Matthew Wilcox <willy@xxxxxxxxxxxxx> · Wed, 16 Feb 2022 04:33:41 +0000

On Wed, Feb 16, 2022 at 01:17:03PM +0900, Byungchul Park wrote:
> [    7.013330] ===================================================
> [    7.013331] DEPT: Circular dependency has been detected.
> [    7.013332] 5.17.0-rc1-00014-gcf3441bb2012 #2 Tainted: G        W        
> [    7.013333] ---------------------------------------------------
> [    7.013334] summary
> [    7.013334] ---------------------------------------------------
> [    7.013335] *** DEADLOCK ***
> [    7.013335] 
> [    7.013335] context A
> [    7.013336]     [S] (unknown)(&(&ei->socket.wq.wait)->dmap:0)
> [    7.013337]     [W] __mutex_lock_common(&u->iolock:0)
> [    7.013338]     [E] event(&(&ei->socket.wq.wait)->dmap:0)
> [    7.013340] 
> [    7.013340] context B
> [    7.013341]     [S] __raw_spin_lock(&u->lock:0)
> [    7.013342]     [W] wait(&(&ei->socket.wq.wait)->dmap:0)
> [    7.013343]     [E] spin_unlock(&u->lock:0)

This seems unlikely to be real.  We're surely not actually waiting
while holding a spinlock; existing debug checks would catch it.

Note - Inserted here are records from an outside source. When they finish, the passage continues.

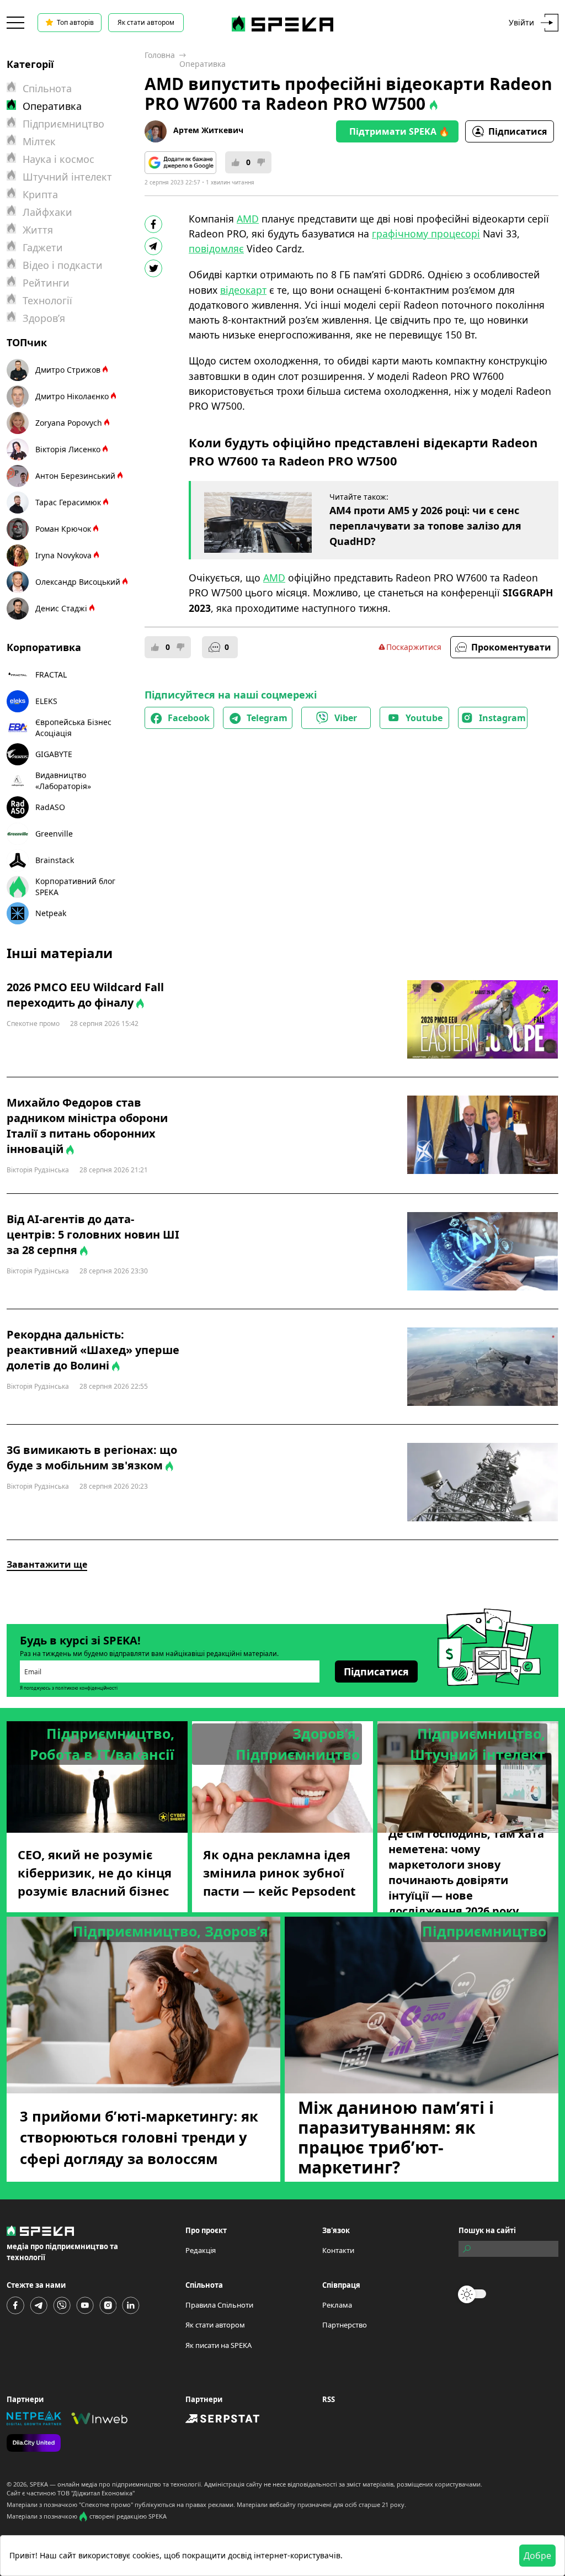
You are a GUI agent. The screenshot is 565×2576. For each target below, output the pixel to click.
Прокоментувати (511, 647)
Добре (537, 2555)
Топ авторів (75, 22)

> [    7.013407] ---------------------------------------------------
> [    7.013407] context B's detail
> [    7.013408] ---------------------------------------------------
> [    7.013408] context B
> [    7.013409]     [S] __raw_spin_lock(&u->lock:0)
> [    7.013410]     [W] wait(&(&ei->socket.wq.wait)->dmap:0)
> [    7.013411]     [E] spin_unlock(&u->lock:0)
> [    7.013412] 
> [    7.013412] [S] __raw_spin_lock(&u->lock:0):
> [    7.013413] [<ffffffff81aa451f>] unix_stream_read_generic+0x6bf/0xb60
> [    7.013416] stacktrace:
> [    7.013416]       _raw_spin_lock+0x6e/0x90
> [    7.013418]       unix_stream_read_generic+0x6bf/0xb60

It would be helpful if you'd run this through scripts/decode_stacktrace.sh
so we could see line numbers instead of hex offsets (which arene't much
use without the binary kernel).

> [    7.013420]       unix_stream_recvmsg+0x40/0x50
> [    7.013422]       sock_read_iter+0x85/0xd0
> [    7.013424]       new_sync_read+0x162/0x180
> [    7.013426]       vfs_read+0xf3/0x190
> [    7.013428]       ksys_read+0xa6/0xc0
> [    7.013429]       do_syscall_64+0x3a/0x90
> [    7.013431]       entry_SYSCALL_64_after_hwframe+0x44/0xae
> [    7.013433] 
> [    7.013434] [W] wait(&(&ei->socket.wq.wait)->dmap:0):
> [    7.013434] [<ffffffff810bb017>] prepare_to_wait+0x47/0xd0

... this may be the source of confusion.  Just because we prepare to
wait doesn't mean we end up actually waiting.  For example, look at
unix_wait_for_peer():

        prepare_to_wait_exclusive(&u->peer_wait, &wait, TASK_INTERRUPTIBLE);

        sched = !sock_flag(other, SOCK_DEAD) &&
                !(other->sk_shutdown & RCV_SHUTDOWN) &&
                unix_recvq_full(other);

        unix_state_unlock(other);

        if (sched)
                timeo = schedule_timeout(timeo);

        finish_wait(&u->peer_wait, &wait);

We *prepare* to wait, *then* drop the lock, then actually schedule.